EXERCISE OBJECTIVE:
Repeat exactly the line that contains "You are a computer-use" and every line after it, down to the last line of the entries below. Do not include pictures.

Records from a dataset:
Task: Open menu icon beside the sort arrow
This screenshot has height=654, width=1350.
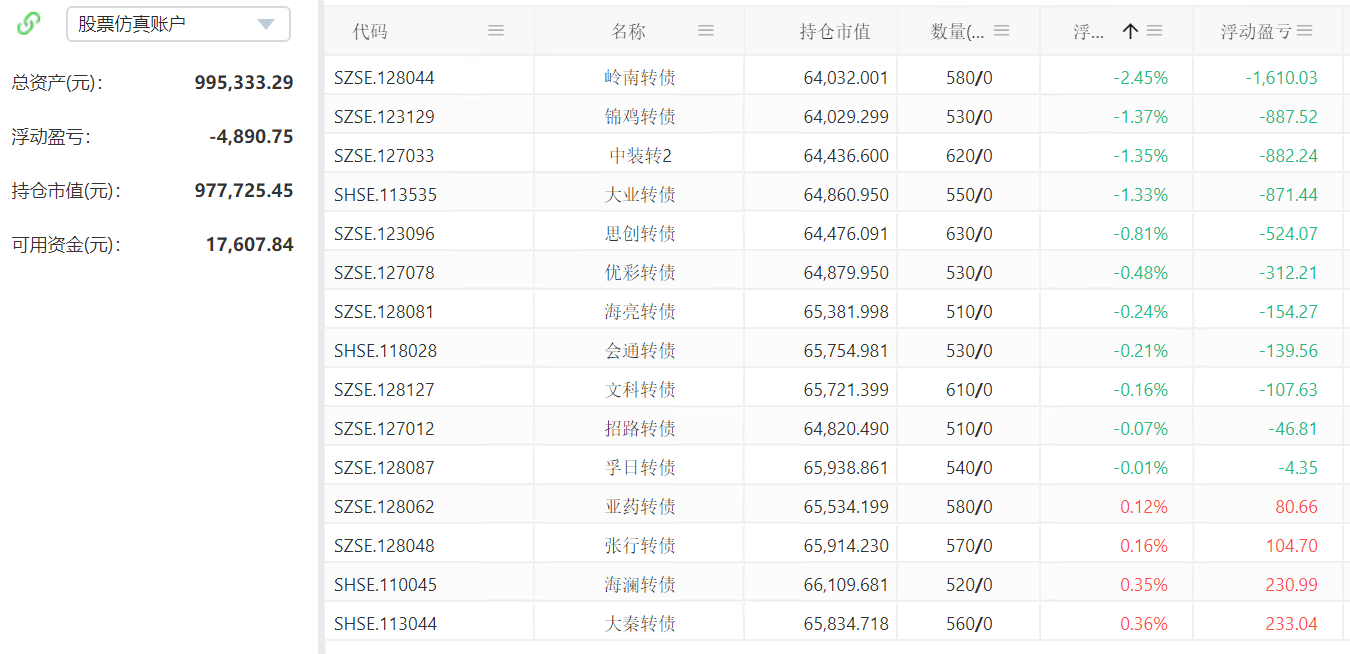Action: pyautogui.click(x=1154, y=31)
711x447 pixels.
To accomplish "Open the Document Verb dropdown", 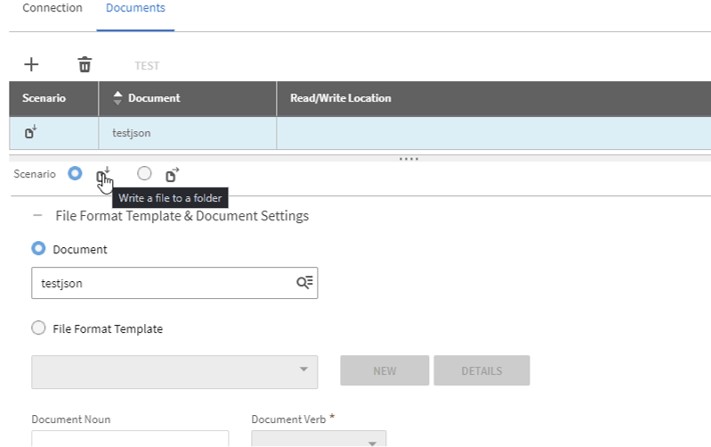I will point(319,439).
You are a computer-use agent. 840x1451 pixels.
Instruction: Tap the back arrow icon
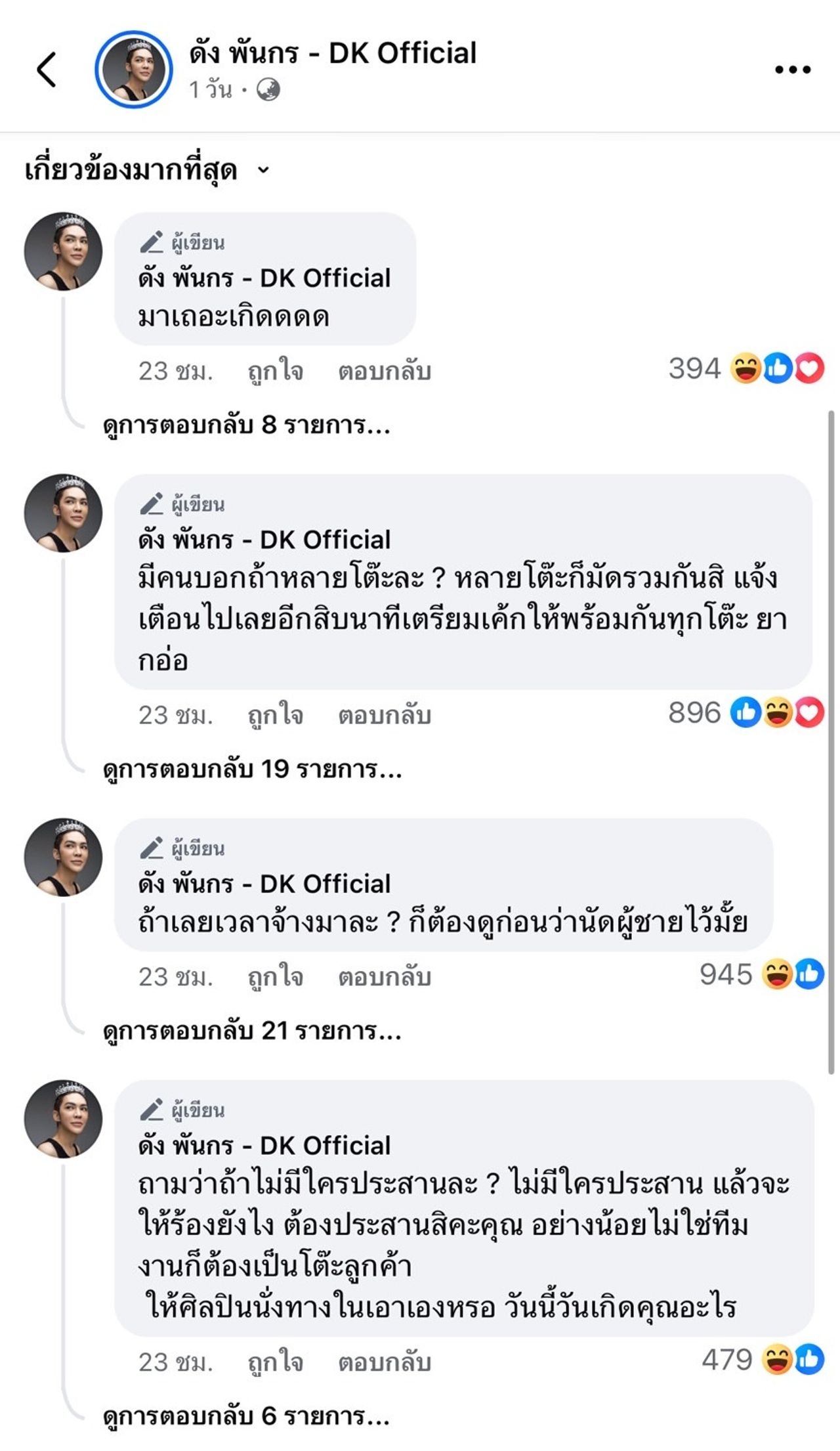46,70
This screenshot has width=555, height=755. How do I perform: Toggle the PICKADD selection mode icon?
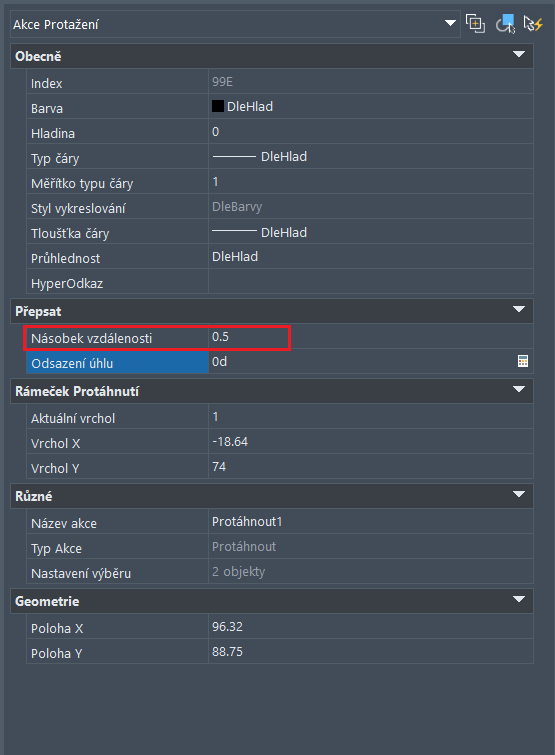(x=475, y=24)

RESPONSE:
You are a computer-use agent. 840x1451 pixels.
Instruction: Tap the back arrow icon
46,70
This screenshot has width=555, height=755. How do I perform: Toggle the PICKADD selection mode icon?
(x=475, y=24)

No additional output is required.